On me pose la question des modèles financiers : « Qu’est-ce qui s’est passé ? » et je sais que des réponses ont été apportées – dont la plus célèbre est celle de Nassim Taleb dans son « Cygne noir » : qu’on n’aurait pas tenu compte de la véritable distribution des données que l’on obtient. C’est à mon avis, beaucoup trop court : j’ai débuté dans la recherche en finance en 1990, et à cette époque déjà, cette question était en voie d’être réglée. Il y a donc autre chose.

« Qu’est-ce qui s’est passé ? » Je vais vous parler d’un modèle dont je me souviens : un modèle qui calculait la rentabilité de crédits hypothécaires aux États-Unis. C’était un modèle très compliqué, avec au moins vingt variables et chacune de ces variables avait une valeur bien spécifique qui résultait dans certains cas du calcul d’un nombre très important de données économétriques. Quand je dis « toutes ces variables », c’était « toutes ces variables, sauf une. Parce que la dernière, on ne savait pas comment l’évaluer. Alors, on la laissait bien tranquille : on lui avait attribué un jour une valeur et depuis, on n’y touchait plus. J’ai voulu voir ce qui se passerait si on changeait sa valeur et c’est très simple : le résultat partait dans tous les sens.

Vous connaissez le geste de celui qui veut voir d’où vient le vent : on mouille l’index et on le brandit au-dessus de sa tête. Notre modèle avait une précision chronométrique – sauf pour une de ses variables – et à celle-là on lui attribuait sa valeur au pifomètre. Et nous étions parmi les meilleurs : cette banque est une de celles aux États-Unis qui s’en est le mieux tirée.

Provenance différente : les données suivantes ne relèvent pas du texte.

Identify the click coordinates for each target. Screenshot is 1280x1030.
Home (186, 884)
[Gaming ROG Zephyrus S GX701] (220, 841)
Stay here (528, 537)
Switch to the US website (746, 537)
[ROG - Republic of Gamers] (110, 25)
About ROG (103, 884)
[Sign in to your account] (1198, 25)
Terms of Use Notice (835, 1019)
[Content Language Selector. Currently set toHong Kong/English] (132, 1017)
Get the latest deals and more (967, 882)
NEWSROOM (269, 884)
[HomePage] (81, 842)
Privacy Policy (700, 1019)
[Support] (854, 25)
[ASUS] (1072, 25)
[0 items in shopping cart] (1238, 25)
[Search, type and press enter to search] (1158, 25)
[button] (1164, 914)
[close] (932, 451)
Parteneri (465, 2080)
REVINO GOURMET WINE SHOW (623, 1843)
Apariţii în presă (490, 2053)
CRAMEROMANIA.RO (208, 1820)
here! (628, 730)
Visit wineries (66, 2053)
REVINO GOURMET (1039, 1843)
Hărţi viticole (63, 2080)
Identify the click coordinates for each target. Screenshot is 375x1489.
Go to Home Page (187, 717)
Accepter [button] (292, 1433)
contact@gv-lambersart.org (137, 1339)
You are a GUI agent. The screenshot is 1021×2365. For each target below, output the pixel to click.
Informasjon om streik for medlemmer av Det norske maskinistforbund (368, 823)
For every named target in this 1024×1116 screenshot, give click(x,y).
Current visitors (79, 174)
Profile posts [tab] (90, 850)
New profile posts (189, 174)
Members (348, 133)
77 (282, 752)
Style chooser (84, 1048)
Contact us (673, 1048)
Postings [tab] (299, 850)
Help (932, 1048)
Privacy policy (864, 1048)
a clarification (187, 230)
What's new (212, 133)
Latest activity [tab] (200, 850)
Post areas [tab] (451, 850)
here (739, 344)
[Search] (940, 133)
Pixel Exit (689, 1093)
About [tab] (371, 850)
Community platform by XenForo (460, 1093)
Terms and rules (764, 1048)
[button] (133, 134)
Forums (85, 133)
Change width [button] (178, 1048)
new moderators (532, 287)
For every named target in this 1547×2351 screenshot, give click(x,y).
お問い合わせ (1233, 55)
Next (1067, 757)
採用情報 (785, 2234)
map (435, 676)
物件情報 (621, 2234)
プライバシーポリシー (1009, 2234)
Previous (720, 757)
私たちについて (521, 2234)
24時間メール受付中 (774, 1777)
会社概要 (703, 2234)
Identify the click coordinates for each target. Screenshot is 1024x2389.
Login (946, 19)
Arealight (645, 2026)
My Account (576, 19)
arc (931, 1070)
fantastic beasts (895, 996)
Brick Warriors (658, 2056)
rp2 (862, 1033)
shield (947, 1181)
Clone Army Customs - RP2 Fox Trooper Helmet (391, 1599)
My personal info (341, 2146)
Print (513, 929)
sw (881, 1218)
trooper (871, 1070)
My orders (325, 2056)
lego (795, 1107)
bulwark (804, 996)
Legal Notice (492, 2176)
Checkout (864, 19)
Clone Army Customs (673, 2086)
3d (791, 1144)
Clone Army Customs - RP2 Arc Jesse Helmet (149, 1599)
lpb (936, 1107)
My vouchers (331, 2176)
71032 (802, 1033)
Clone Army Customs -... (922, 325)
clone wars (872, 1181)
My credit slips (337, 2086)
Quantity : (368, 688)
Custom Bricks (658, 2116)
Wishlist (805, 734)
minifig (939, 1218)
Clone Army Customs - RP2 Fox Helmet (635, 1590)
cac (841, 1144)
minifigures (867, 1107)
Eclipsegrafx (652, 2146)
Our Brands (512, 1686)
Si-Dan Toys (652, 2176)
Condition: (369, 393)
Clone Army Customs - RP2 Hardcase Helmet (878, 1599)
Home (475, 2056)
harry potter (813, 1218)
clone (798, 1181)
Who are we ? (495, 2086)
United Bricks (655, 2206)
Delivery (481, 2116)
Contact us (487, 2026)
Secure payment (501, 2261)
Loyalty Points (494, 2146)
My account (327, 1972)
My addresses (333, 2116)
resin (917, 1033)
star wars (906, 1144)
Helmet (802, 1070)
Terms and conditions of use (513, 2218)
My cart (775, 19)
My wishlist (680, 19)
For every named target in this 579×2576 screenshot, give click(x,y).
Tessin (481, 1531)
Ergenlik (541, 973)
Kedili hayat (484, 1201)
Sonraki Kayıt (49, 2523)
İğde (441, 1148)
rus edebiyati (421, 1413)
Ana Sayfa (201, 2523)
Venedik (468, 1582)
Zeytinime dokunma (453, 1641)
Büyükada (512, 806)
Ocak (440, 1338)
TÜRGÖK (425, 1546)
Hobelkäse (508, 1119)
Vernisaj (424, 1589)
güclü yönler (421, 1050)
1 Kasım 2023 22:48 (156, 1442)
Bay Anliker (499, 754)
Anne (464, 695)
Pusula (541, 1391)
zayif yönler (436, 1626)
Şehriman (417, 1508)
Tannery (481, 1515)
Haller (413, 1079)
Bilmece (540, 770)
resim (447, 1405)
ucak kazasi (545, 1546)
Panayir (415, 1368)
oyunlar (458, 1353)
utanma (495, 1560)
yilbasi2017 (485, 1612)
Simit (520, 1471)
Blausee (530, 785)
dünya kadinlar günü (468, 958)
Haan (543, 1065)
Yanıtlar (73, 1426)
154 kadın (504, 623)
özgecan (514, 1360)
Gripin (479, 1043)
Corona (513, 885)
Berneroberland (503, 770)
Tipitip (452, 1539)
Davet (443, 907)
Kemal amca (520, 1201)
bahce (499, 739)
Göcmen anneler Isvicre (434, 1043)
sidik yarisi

Vous avez entendu parler du modèle de Black-Scholes, utilisé pour calculer le prix d’une option financière ? Il a été mis au point dans les années soixante-dix. Myron Scholes a reçu le Prix Nobel d’économie pour ça, et Fischer Black l’aurait partagé avec lui s’il n’était pas mort prématurément. Or le modèle était faux depuis le jour de sa naissance et chacun le savait : il donne des volatilités différentes selon le prix d’exercice, on appelle ça le « smile », le sourire. Ce qui n’a absolument aucun sens : c’est comme si on vous disait : « Voilà un modèle qui calcule la consommation de votre véhicule. Il donne des résultats assez différents selon le sexe du conducteur, mais c’est un excellent modèle ! » Qu’est-ce que vous diriez ? Or c’est exactement la même chose. Est-ce que ça a empêché que l’on utilise le modèle de Black et Scholes ? Pas le moins du monde : on a inventé une volatilité-bidon, qu’on a appelé la « volatilité implicite », pour tenir compte de l’erreur du modèle. C’est tout !

Le problème des modèles financiers, c’est qu’on n’utilise pas nécessairement un bon modèle : on utilise le meilleur qu’on a. Et la différence entre les deux peut être énorme. Bien entendu, la finance n’est pas la seule à faire ça : c’est une vieille habitude aussi en « science » économique. Et certains iront jusqu’à dire qu’on fait parfois la même chose en physique. Personnellement je n’irai pas jusque-là, bien entendu.